概要
X線結晶構造解析において、タンパク質の立体構造を求めるためには、まず目的タンパク質の結晶が必要である。そして、その結晶を用いてX線回折実験を行い、X線回折強度データを収集する。ただし、X線回折強度データが得られればすぐに構造解析ができるかというとそうではない。構造解析には、X線回折強度データに加え、位相情報が必要となるからである。現在、タンパク質のX線結晶構造解析で位相を求める方法として、分子置換法(MR法)、重原子同型置換法(MIR法)、多波長/単波長異常分散法(MAD/SAD法)といった方法がよく用いられている。この中で、MR法は、既知の類似タンパク質の構造とX線回折強度データを用いて位相を決定する比較的簡便な手法である。一方、類似構造が存在しない場合には、より手間のかかるMIR法やMAD/SAD法を用いて解析しなくてはならない。

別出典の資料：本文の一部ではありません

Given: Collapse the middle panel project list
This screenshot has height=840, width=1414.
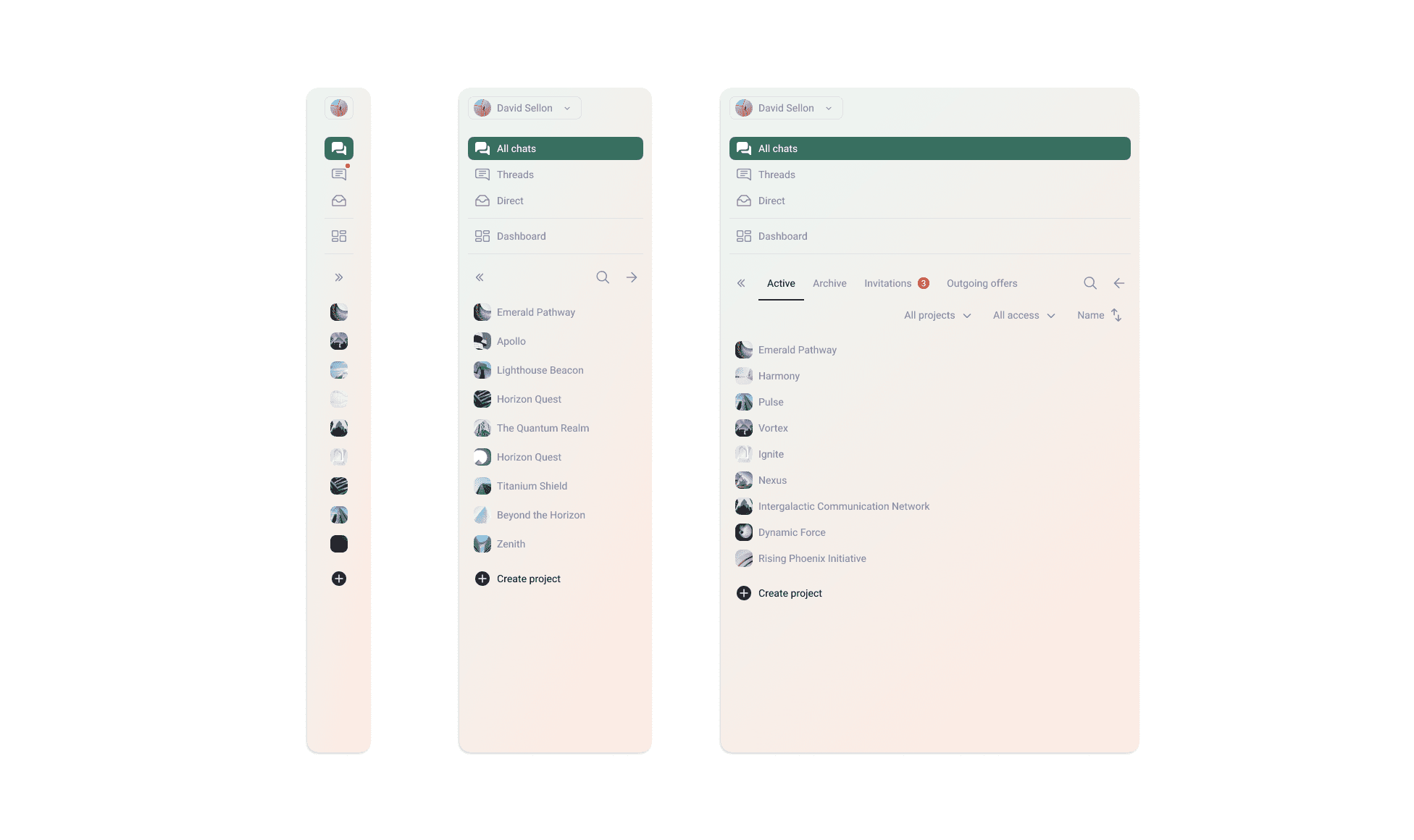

上述の3種の方法のうち、ここでは、分子置換法(MR法)を行うための標準的なプロトコールを述べる。分子置換法は、1)非対称単位中のタンパク質分子数の見積もり、2)自己回転関数による非結晶学的回転軸の確認、3)類似タンパク質(モデル分子)の選択と編集、4)分子の回転/並進、5)結晶中の分子のパッキングの確認という5段階に分けられる。これらは、CCP4 software suite(1)がインストールされているコンピュータさえあれば、1日で行うことができる。もちろん、類似蛋白質とのアミノ酸相同性が低い場合には4)の段階で容易に結果が得られず、より多くの時間がかかることをご承知頂きたい。筆者の所属研究室では、このプロトコールにより、Phosphoenolpyruvate carboxylase (2, 3), Rubisco (4), Prostaglandin D synthase (5), Thioredoxin peroxidase(6), Thermoalkalophilic lipase (7), 5-Methylthioribose 1-phosphate isomerase (8)の構造解析に成功している。
装置
CCP4 software suite ver.6がインストールされているコンピュータ
実験手順
1)非対称単位内のタンパク質分子数の見積もり
2)自己回転関数による非結晶学的回転軸の確認
3)類似タンパク質(モデル分子)の選択と編集
4)分子の回転/並進
5)結晶中の分子のパッキングの確認
本プロトコールを始める前に
目的タンパク質のアミノ酸配列が既知であり、X線回折強度データファイル(mtz形式)が得られているということを前提として分子置換法のプロトコールの説明を始めることとする。
分子置換法の詳細
1)非対称単位内の分子数の見積もり
非対称単位とは、結晶中で行う対称操作により重ねることができない最小の領域のことを指す(詳しくは他の参考図書を参照して頂きたい)。分子置換法とは、この非対称単位にモデル分子をはめ込む操作であるので、まず、非対称単位に何分子が含まれているかを見積もることから始める。
①CCP4 InterfaceのCoordinate UtilitiesからCell Content Analysisを選択する。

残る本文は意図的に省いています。